Effects of orally applied candesartan cilexetil on central responses to angiotensin II in conscious rats.

OBJECTIVE: In the present study, we investigated the ability of the peripherally administered angiotensin II type 1 (AT1) receptor antagonist, candesartan cilexetil, to block central effects of angiotensin II (Ang II) in conscious rats. DESIGN AND METHODS: Candesartan cilexetil was administered orally by gavage at doses of 0.1, 1, 10 and 30 mg/kg. Drinking response, pressor response and release of vasopressin into the circulation following intracerebroventricular (i.c.v.) Ang II (10 or 100 ng) were measured at 0.5, 2, 4 and 24 h following the drug application. The same parameters were measured after chronic treatment with candesartan cilexetil for 1 week. In a separate experiment, the release of vasopressin induced by microinjection of Ang II (100 ng) into the paraventricular nucleus (PVN) was determined 4 h after oral administration of candesartan cilexetil (1 mg/kg) or vehicle.

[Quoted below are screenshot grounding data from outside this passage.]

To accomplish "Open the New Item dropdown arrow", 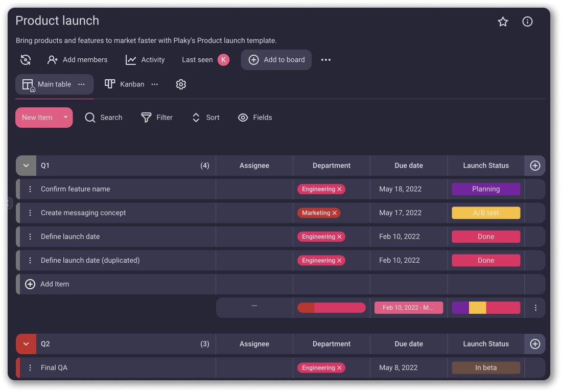I will tap(65, 118).
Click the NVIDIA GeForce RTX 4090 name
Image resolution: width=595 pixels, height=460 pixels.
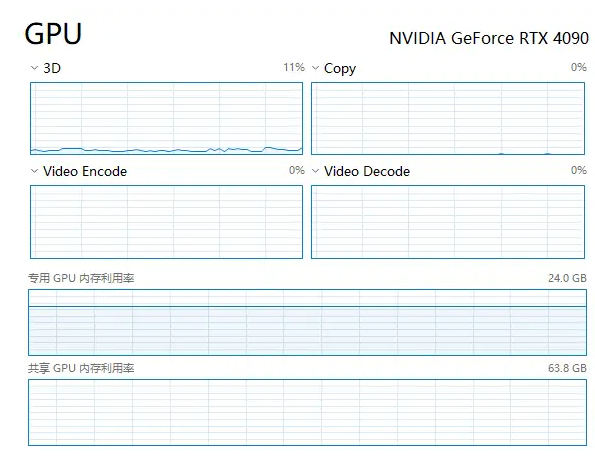(489, 38)
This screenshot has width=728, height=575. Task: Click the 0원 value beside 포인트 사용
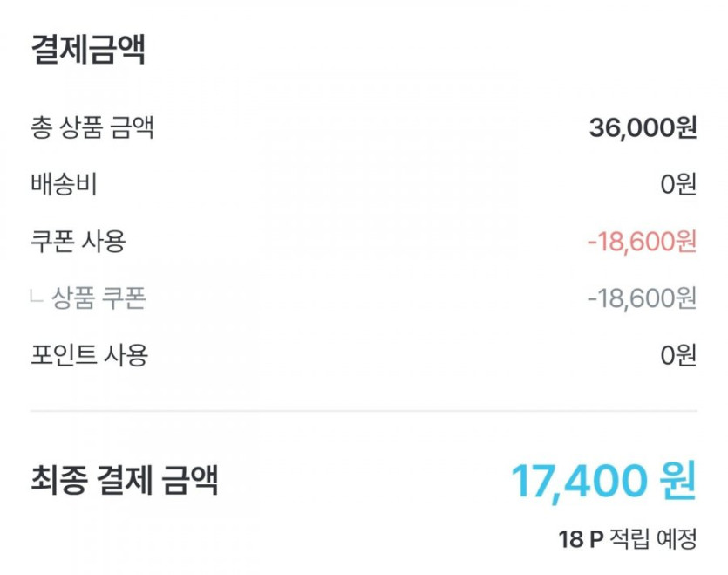pos(678,355)

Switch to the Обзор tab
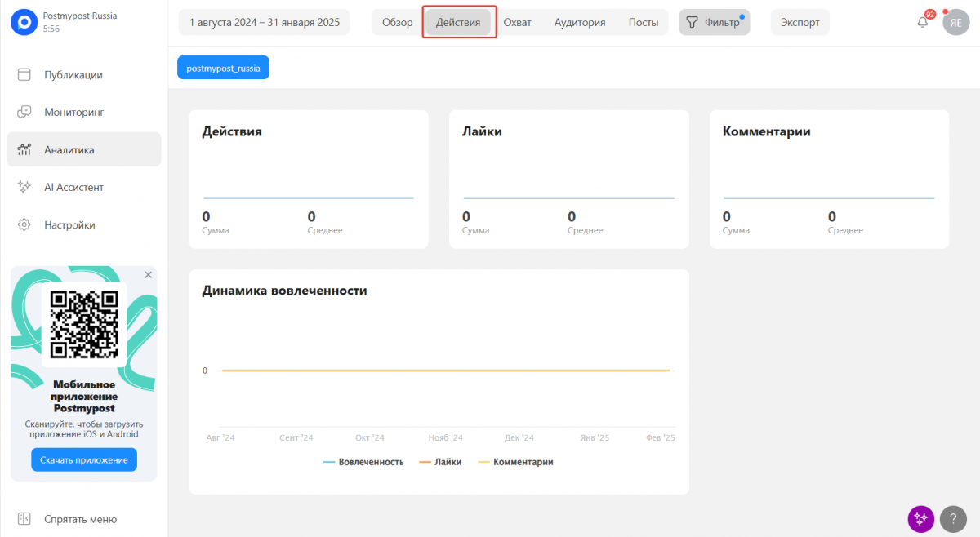click(x=398, y=23)
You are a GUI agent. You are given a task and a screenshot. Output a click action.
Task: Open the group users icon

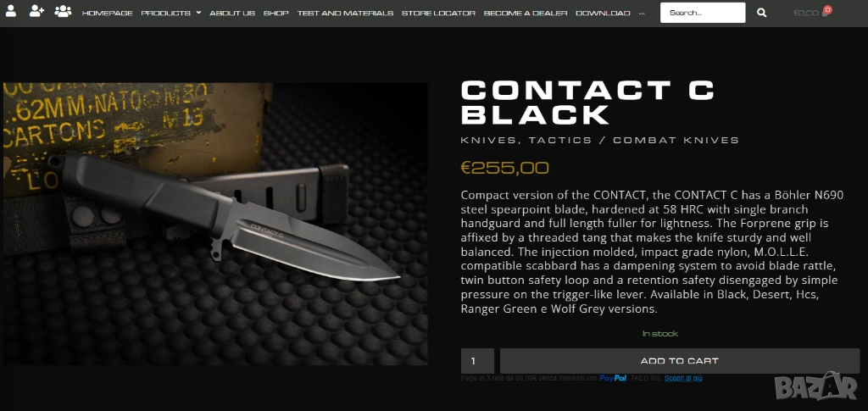pyautogui.click(x=63, y=11)
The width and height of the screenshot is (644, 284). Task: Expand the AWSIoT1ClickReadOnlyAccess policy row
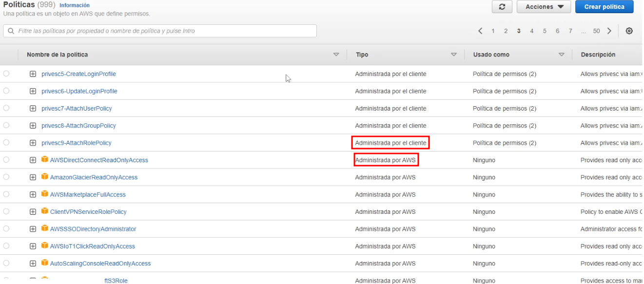tap(33, 246)
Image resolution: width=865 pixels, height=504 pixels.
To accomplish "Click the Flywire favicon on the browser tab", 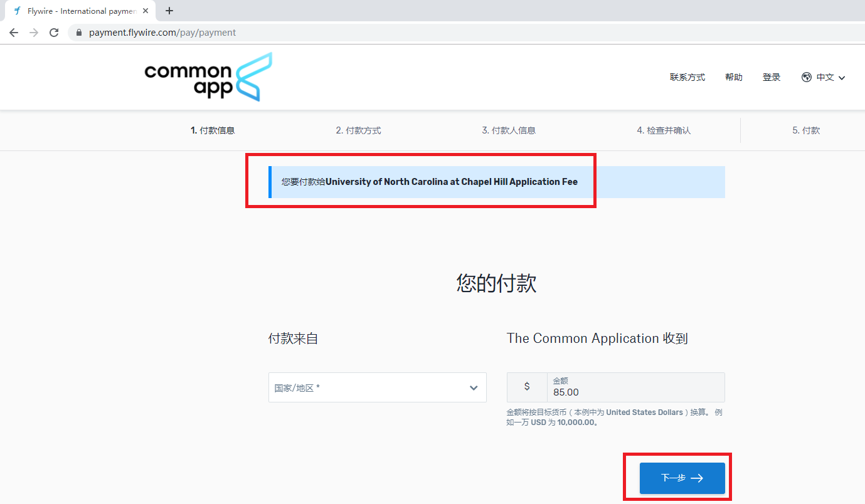I will pos(17,11).
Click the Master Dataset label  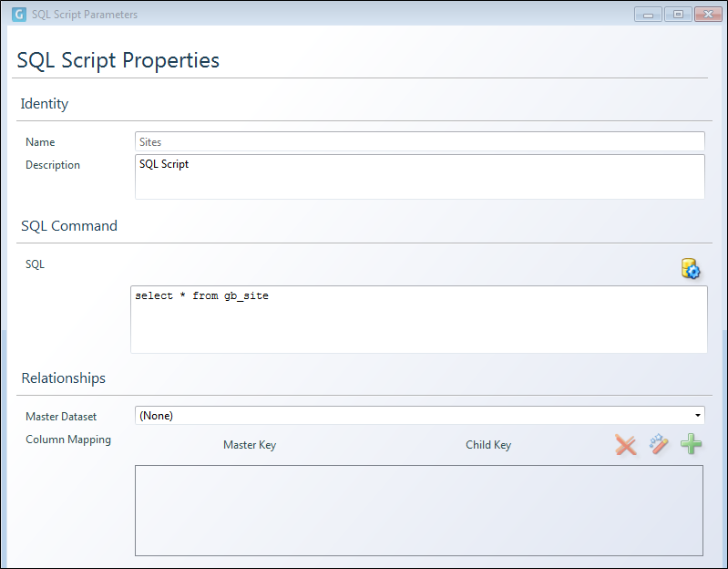coord(61,417)
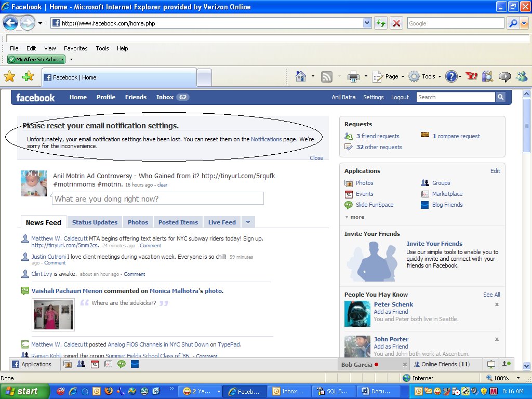The height and width of the screenshot is (399, 532).
Task: Open the Facebook search magnifier icon
Action: click(x=500, y=97)
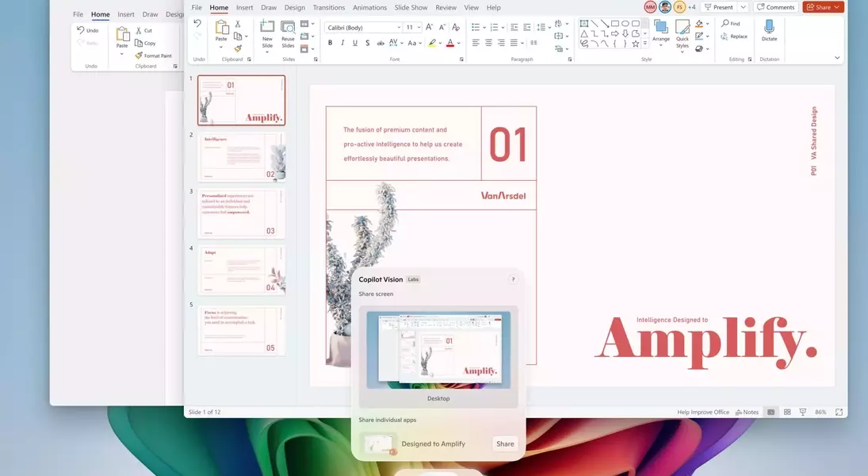Start Slide Show from the status bar icon
868x476 pixels.
[x=804, y=412]
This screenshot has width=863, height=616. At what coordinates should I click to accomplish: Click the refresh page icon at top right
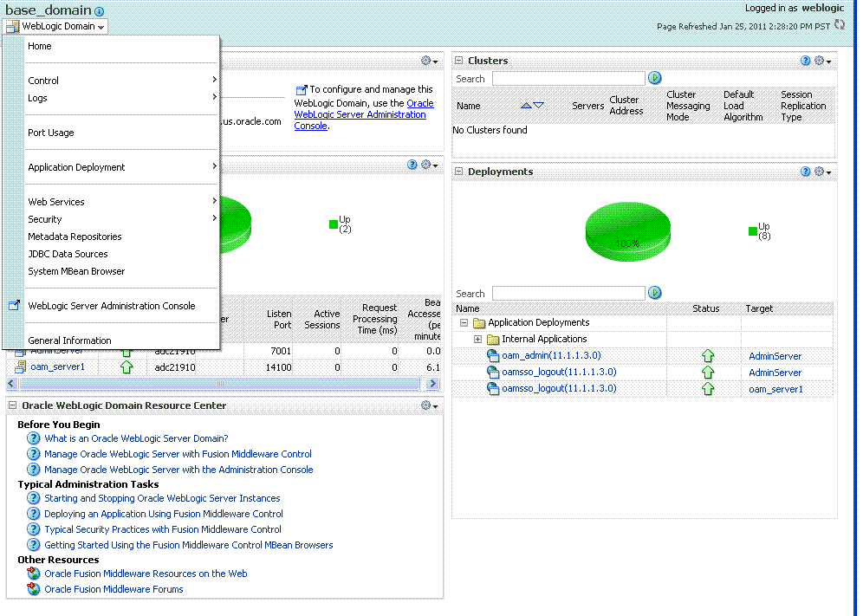click(838, 25)
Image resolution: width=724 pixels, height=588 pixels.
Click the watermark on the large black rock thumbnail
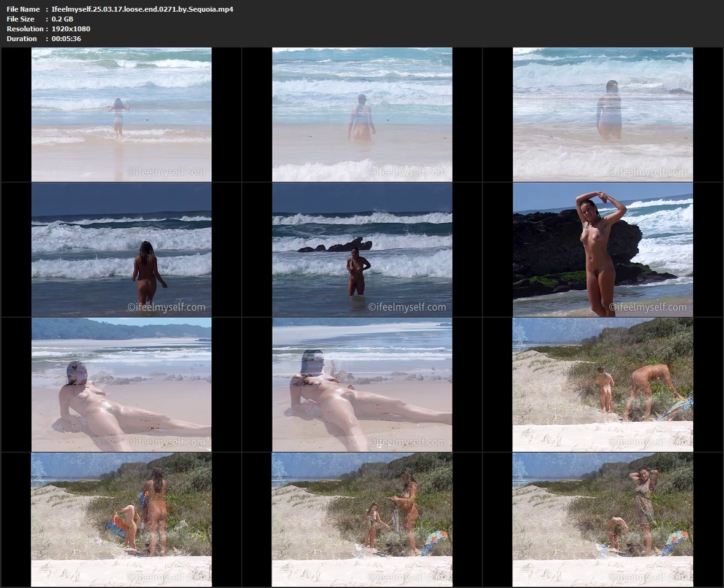tap(647, 307)
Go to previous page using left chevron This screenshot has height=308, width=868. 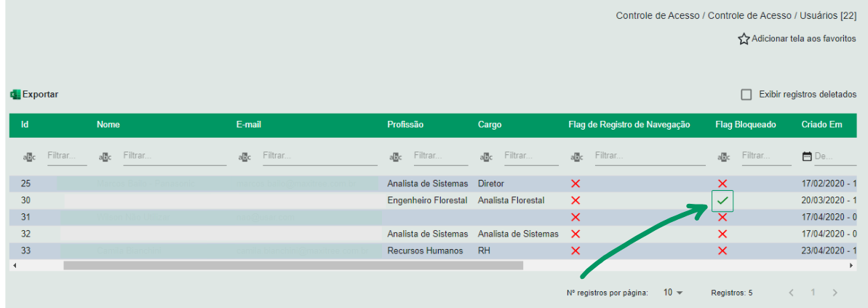click(x=792, y=293)
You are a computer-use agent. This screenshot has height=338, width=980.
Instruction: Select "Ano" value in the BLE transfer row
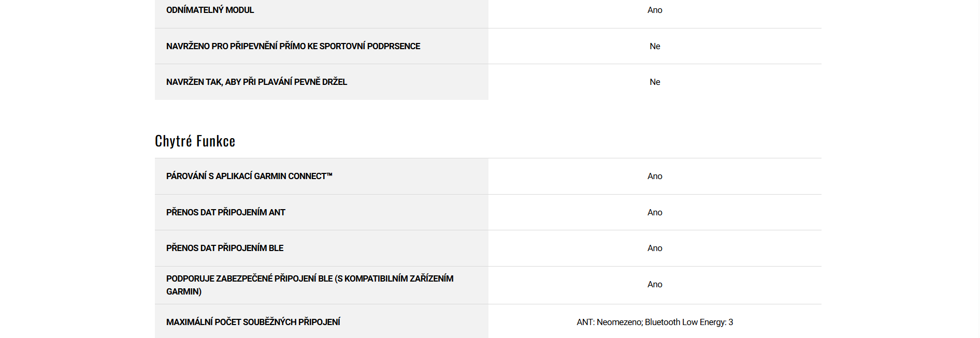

RESULTS: Oral treatment with candesartan cilexetil inhibited all central responses to i.c.v. Ang II in a dose- and time-dependent manner. The Ang II-induced responses were inhibited 4 h after acute or chronic treatment with 0.1 mg/kg candesartan cilexetil, but had returned to control levels 24 h after drug application. In contrast, the highest dose of candesartan cilexetil (30 mg/kg) nearly abolished the central responses to Ang II for 24 h. Candesartan cilexetil completely blocked vasopressin release into the circulation induced by Ang II microinjection into the PVN.
CONCLUSIONS: Our results demonstrate that the AT1 receptor antagonist, candesartan cilexetil, very effectively inhibits the centrally mediated effects of Ang II upon peripheral application.